On June 20, 2015 Fredrickson scored a 2nd round technical knockout over veteran Juan Santiago. The bout took place on the undercard of Andre Ward vs. Paul Smith in Oakland, California at Oracle Arena.

On May 13, 2017 Fredrickson defeated veteran Daniel Montoya via 6th round TKO in Ypsilanti, Michigan.

November 1, 2017 Fredrickson beat previously undefeated Placido Ramirez by third round KO to win the WBA Fedebol light welterweight Title in Medellín, Colombia.

On January 12, 2018 Fredrickson lost by a TKO to undefeated Shojahon Ergashev at Turning Stone Resort Casino in Verona, New York.
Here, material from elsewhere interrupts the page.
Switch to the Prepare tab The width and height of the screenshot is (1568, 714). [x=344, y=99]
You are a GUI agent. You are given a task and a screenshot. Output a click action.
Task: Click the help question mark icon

On November 1, 2018 Fredrickson defeated Manuel Mendez via unanimous decision to capture the IBF-USBA light welterweight title.

==Personal life==
On October 11, 2014 Fredrickson participated in a taco eating contest at a Toledo restaurant to raise money for local charities. In December 2015, he donated his time to a local food bank, and in June 2017 he donated time and money to Ronald McDonald House in his native Toledo.